** Opening Provided information block **

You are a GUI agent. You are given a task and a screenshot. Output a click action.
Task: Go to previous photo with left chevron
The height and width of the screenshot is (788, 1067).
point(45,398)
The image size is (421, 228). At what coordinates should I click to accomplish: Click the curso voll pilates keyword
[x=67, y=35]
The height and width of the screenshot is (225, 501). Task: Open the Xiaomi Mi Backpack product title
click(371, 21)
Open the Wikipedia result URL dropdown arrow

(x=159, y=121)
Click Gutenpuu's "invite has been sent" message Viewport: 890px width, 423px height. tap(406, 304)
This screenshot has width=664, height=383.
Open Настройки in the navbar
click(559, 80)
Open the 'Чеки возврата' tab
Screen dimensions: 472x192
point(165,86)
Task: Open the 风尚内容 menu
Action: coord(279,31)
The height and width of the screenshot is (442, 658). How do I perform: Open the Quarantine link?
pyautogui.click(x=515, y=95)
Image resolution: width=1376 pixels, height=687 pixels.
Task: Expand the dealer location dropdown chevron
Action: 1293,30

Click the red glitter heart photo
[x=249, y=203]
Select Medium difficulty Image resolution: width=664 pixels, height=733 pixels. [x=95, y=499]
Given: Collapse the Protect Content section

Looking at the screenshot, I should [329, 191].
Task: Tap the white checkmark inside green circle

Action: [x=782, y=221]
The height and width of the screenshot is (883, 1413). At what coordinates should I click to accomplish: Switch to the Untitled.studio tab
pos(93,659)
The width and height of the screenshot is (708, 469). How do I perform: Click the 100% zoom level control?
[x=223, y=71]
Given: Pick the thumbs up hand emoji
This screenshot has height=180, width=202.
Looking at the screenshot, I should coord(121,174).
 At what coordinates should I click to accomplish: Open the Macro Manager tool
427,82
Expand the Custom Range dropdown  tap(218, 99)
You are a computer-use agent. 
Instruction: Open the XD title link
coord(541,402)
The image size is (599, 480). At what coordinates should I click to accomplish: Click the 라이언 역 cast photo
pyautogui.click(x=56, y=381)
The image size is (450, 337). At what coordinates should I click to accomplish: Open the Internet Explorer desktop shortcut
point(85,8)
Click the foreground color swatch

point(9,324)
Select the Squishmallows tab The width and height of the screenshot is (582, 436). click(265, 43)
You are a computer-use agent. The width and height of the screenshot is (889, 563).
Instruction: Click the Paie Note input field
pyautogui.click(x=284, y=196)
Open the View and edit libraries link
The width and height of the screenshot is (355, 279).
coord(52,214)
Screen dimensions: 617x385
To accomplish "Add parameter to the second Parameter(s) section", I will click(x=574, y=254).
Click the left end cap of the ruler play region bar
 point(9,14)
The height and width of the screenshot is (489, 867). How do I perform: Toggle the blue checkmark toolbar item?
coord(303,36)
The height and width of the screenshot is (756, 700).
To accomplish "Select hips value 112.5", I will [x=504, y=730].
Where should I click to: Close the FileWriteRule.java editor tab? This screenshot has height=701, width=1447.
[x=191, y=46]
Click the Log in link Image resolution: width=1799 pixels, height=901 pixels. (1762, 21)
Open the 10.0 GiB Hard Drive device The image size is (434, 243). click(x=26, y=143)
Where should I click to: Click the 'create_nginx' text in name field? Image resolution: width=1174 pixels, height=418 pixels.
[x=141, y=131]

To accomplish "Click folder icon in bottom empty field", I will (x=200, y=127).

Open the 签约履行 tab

** Closing Provided information block **

What is required
Out of the entries above, write out only the lines between the line holding "Task: Go to previous photo with left chevron" and the line holding "Select Medium difficulty", inclusive, each exactly as given.

Result for this exercise
Task: Go to previous photo with left chevron
The height and width of the screenshot is (788, 1067).
point(45,398)
The image size is (421, 228). At what coordinates should I click to accomplish: Click the curso voll pilates keyword
[x=67, y=35]
The height and width of the screenshot is (225, 501). Task: Open the Xiaomi Mi Backpack product title
click(371, 21)
Open the Wikipedia result URL dropdown arrow

(x=159, y=121)
Click Gutenpuu's "invite has been sent" message Viewport: 890px width, 423px height. tap(406, 304)
This screenshot has width=664, height=383.
Open Настройки in the navbar
click(559, 80)
Open the 'Чеки возврата' tab
Screen dimensions: 472x192
point(165,86)
Task: Open the 风尚内容 menu
Action: coord(279,31)
The height and width of the screenshot is (442, 658). How do I perform: Open the Quarantine link?
pyautogui.click(x=515, y=95)
Image resolution: width=1376 pixels, height=687 pixels.
Task: Expand the dealer location dropdown chevron
Action: 1293,30

Click the red glitter heart photo
[x=249, y=203]
Select Medium difficulty Image resolution: width=664 pixels, height=733 pixels. [x=95, y=499]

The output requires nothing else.